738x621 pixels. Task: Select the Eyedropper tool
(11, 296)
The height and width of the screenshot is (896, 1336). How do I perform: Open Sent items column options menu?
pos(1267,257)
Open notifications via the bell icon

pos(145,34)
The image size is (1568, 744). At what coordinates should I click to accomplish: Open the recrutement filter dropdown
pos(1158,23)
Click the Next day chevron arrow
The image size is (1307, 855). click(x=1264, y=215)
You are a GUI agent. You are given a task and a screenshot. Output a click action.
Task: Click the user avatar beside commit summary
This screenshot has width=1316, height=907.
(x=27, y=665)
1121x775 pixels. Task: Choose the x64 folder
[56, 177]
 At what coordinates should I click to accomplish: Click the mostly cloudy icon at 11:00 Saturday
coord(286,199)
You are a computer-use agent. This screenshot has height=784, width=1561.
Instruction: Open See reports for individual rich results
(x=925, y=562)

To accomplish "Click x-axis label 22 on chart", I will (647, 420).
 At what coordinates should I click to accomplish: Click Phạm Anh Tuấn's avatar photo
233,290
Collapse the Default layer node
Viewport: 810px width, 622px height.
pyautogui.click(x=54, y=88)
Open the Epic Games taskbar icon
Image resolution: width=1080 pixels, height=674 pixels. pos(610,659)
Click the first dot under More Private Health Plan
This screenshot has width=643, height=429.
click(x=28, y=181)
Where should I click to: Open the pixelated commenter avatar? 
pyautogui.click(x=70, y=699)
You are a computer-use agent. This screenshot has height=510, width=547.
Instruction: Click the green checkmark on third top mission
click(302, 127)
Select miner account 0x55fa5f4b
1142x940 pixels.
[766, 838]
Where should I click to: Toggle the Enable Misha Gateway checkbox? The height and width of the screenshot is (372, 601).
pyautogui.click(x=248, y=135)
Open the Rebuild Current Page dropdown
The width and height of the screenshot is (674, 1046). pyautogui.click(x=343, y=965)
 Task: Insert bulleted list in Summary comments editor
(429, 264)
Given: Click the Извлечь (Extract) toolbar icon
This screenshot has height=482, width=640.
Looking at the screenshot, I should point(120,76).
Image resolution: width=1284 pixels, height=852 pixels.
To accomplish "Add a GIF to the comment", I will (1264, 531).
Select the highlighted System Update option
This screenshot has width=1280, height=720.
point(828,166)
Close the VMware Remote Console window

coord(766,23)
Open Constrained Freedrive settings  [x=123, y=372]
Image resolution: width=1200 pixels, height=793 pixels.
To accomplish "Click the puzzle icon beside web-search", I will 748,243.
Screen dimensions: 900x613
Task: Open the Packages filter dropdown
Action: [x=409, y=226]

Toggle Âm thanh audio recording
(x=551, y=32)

********

Aim of the exercise
Search the listing for the word "computer". Copy every line in which it occurs.

Task response
You are a computer-use agent. This screenshot has height=784, width=1561.
You are a computer-use agent. This screenshot has height=510, width=547.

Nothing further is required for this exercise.